3D Bioprinting

3D Bioprinting: The State of the Art in Regenerative Medicine

Posted By admin / 27th Jul, 2018

Bioprinting is fast becoming one of the most promising technologies for revolutionizing the diagnosis and treatment of multiple medical conditions, with applications for pharmaceutical screening, toxicology studies, and tissue and organ transplantation.

Bioprinting relies on advanced additive manufacturing technologies (commonly known as 3D printing) to configure cells, biomaterials, and biomolecules for the fabrication of tissue-mimicking constructs. This approach utilizes bio-inks (composed of biocompatible substances) as matrices for fabricated cells, which can be further nurtured in bioreactors to reach functional maturity.

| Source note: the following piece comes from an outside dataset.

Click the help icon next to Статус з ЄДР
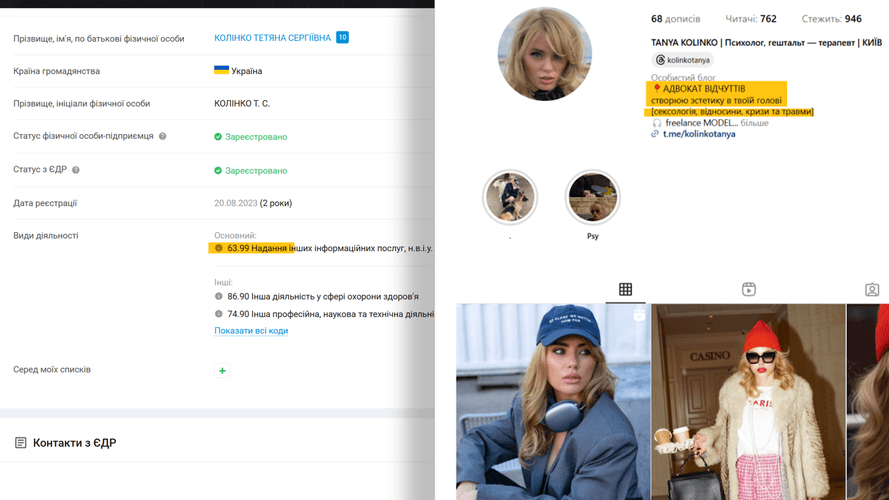This screenshot has height=500, width=889. 76,170
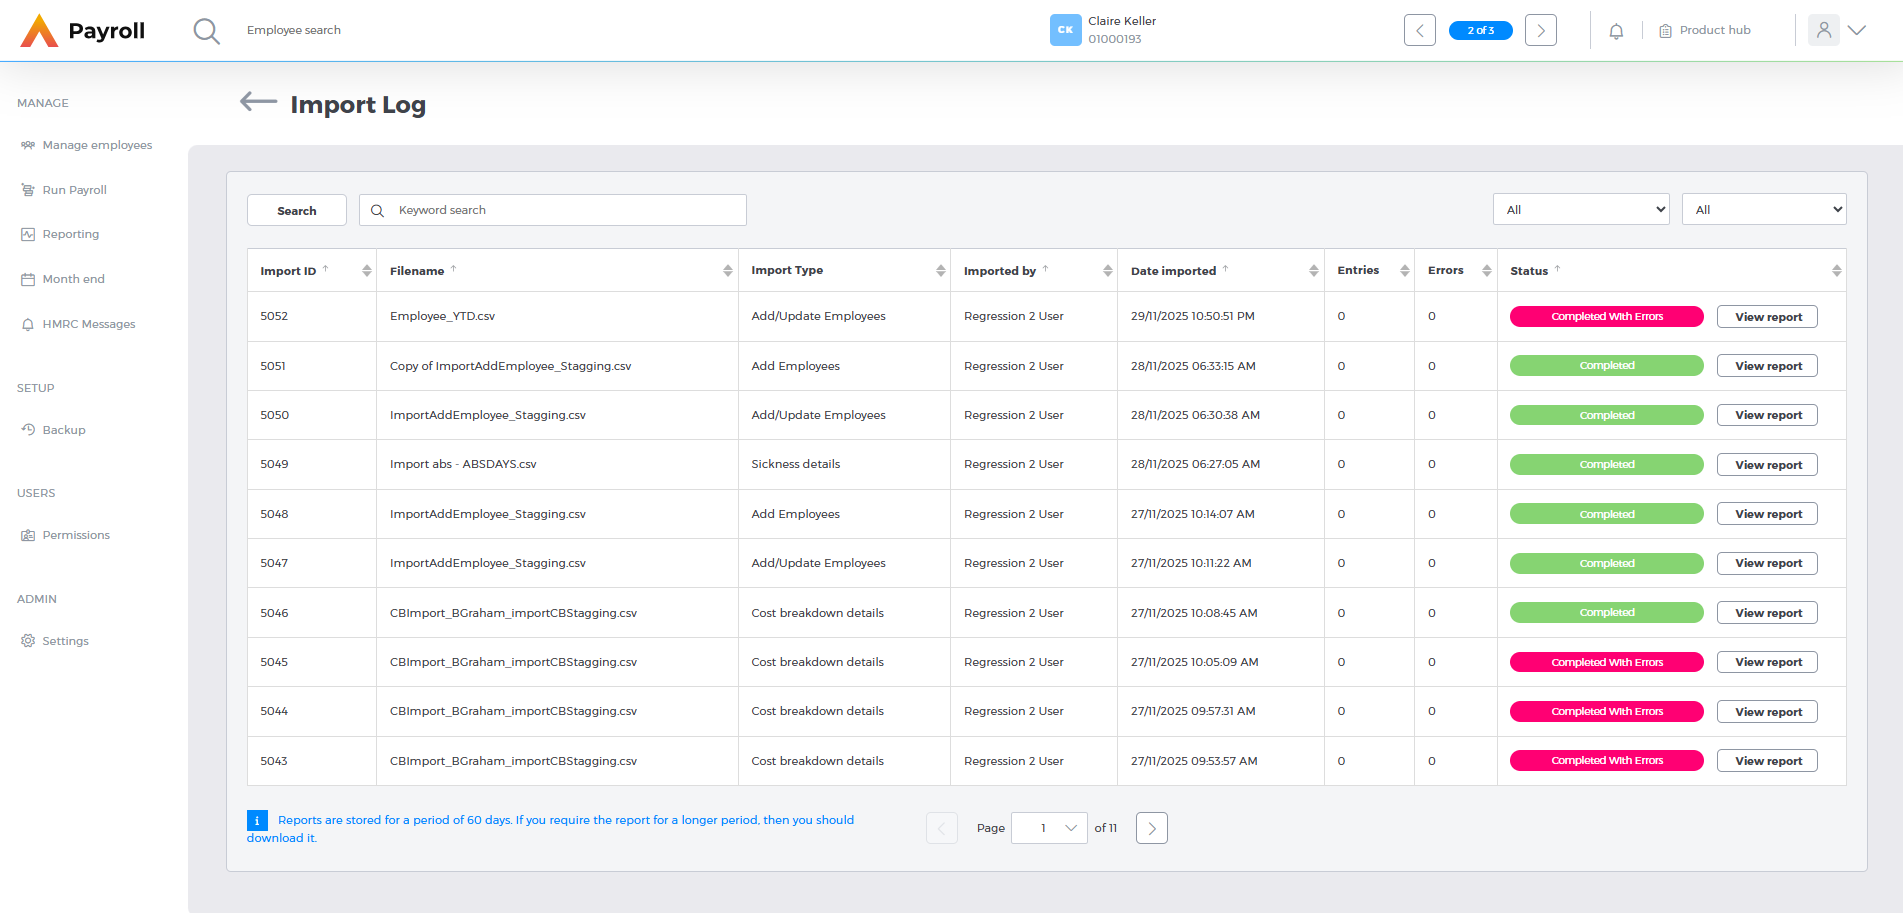1903x913 pixels.
Task: Expand the page number dropdown
Action: pyautogui.click(x=1049, y=828)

As a disruptive technology showing explosive potential for regenerative medicine, myriad health applications, and even cosmetic surgery, the global 3D bioprinting market is expected to reach USD 2.6 billion by 2024, according to a report by Grand View Research, Inc.

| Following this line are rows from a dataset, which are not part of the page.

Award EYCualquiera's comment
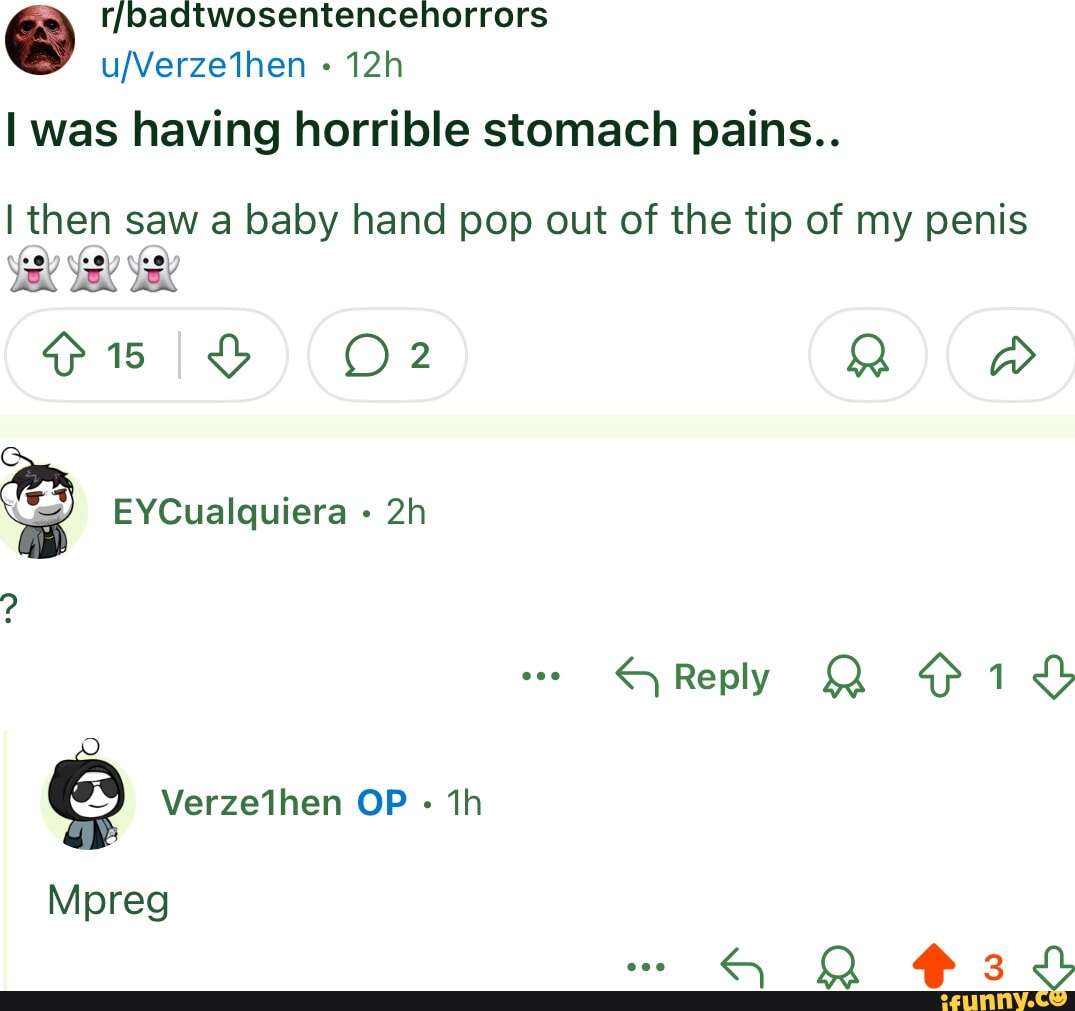 tap(842, 676)
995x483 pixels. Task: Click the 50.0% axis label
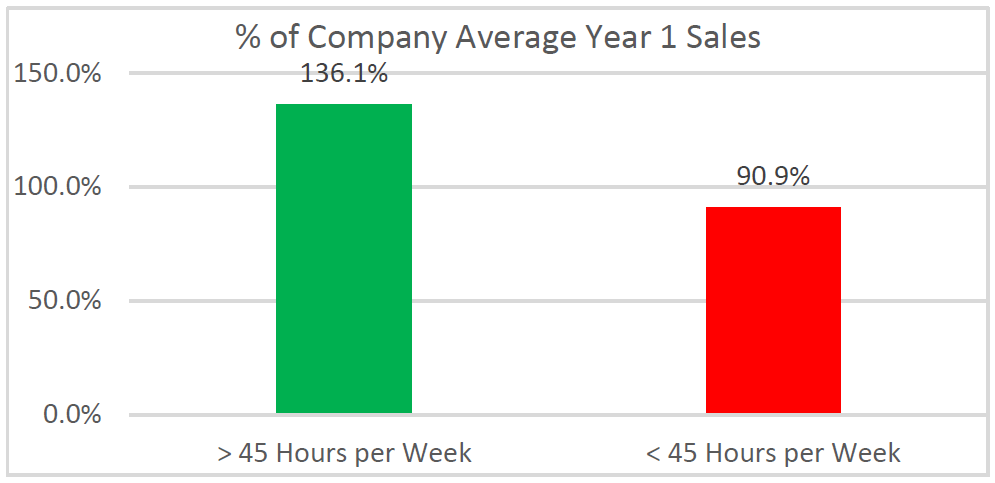click(x=64, y=301)
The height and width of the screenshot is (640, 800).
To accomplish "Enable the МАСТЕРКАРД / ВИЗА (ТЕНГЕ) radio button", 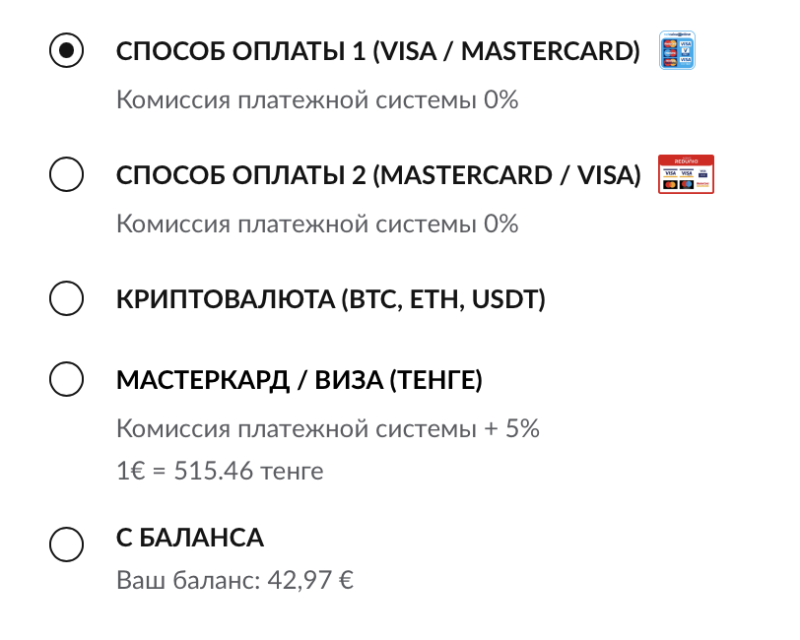I will 66,380.

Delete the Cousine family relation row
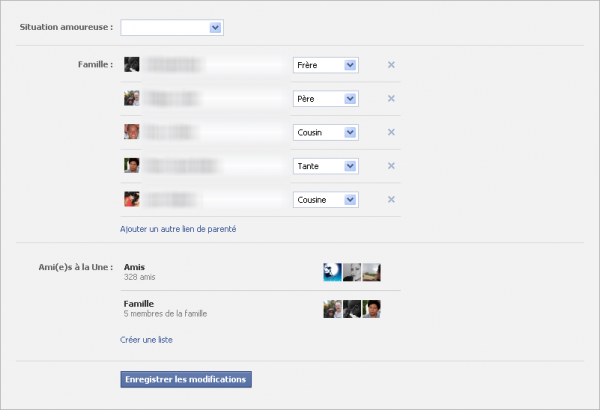(391, 199)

Stanford University researcher Utkan Demirci says, “Just as the printing press allowed massive amounts of information to be accessed at low cost for the first time in mankind’s history, so bioprinting could potentially provide a high-throughput and affordable way to assemble cells to make complex tissue constructs that are widely available to a very large number of researchers and scientists.”

3D bioprinting is currently being used to fabricate heart, skin, and even bone tissues.

BIOLIFE4D, a Chicago-based medical tech firm specializing in 3D bioprinting and tissue engineering, has succeeded in fabricating a cardio patch that can heal tissues damaged by heart attacks.

As reported by Patrick O’Leary at the University of Minnesota, “The team used laser-based bioprinting to fit stem cells (based on adult human heart cells) to a matrix developed around a 3D scan of heart tissue’s native proteins. When those cells grew, the matrix not only replicated the structures of regular heart tissue (down to one micron) but started beating in sync.”

The entire process was completed in record time, encouraging BIOLIFE4D to shift its focus to cardiac vascular constructs in its quest to eventually print a complete human heart.

“The speed at which we bioprinted 3D human cardiac patches, within days, is unheard of within the scientific community,” said Dr. Ravi Birla, chief science officer at BIOLIFE4D. “These efforts clearly demonstrate our ability to bioprint human tissue and provide a clear and rapid pathway towards bioprinting human hearts.”

Cosmetics giant L’Oreal Paris has partnered with Organovo, a San Diego bioprinting company, to 3D-bioprint human skin patches with the aim of eliminating human and animal testing. The technology enables L’Oreal to conduct more accurate testing, and 3D bioprinted skin tissue also has medical applications that increasingly constitute the state of the art in burn care.

Treating severe burns has traditionally required that healthy skin taken from healthy areas of the body be grafted to damaged tissues. When burns are extensive, however, a patient often doesn’t have enough undamaged tissue to spare.

This problem is being overcome with 3D bioprinted skin cells that are applied directly to burns and that grow organically over the damaged area, eliminating the need for grafts from the patient’s own body by enabling burned tissues to regenerate and wounds to heal with dramatically less scarring.

While successful 3D bioprinting of soft tissues has been well established, until recently the bioprinting of bones was viewed as the next frontier. That frontier has now been successfully crossed with the announcement that a team at Swansea University’s Welsh Centre for Printing and Coating has developed transplantable bone tissues.

This technology is predicted to replace current methods of grafting, which rely on bone derived from a patient’s own body or harvested from a cadaver. Both approaches preclude large sections of bones from being transplanted and instead rely on the grafting of small portions of living bone tissue which slowly grow to fuse with existing bone.

With 3D bioprinting, much larger sections of bone can be fabricated in precise accordance with the patient’s own anatomy, and unlike traditional bone grafting that involves osteogenesis, 3D bioprinted bone grafts dispense with this step, accelerating fusion to existing bone and thus significantly reducing healing time.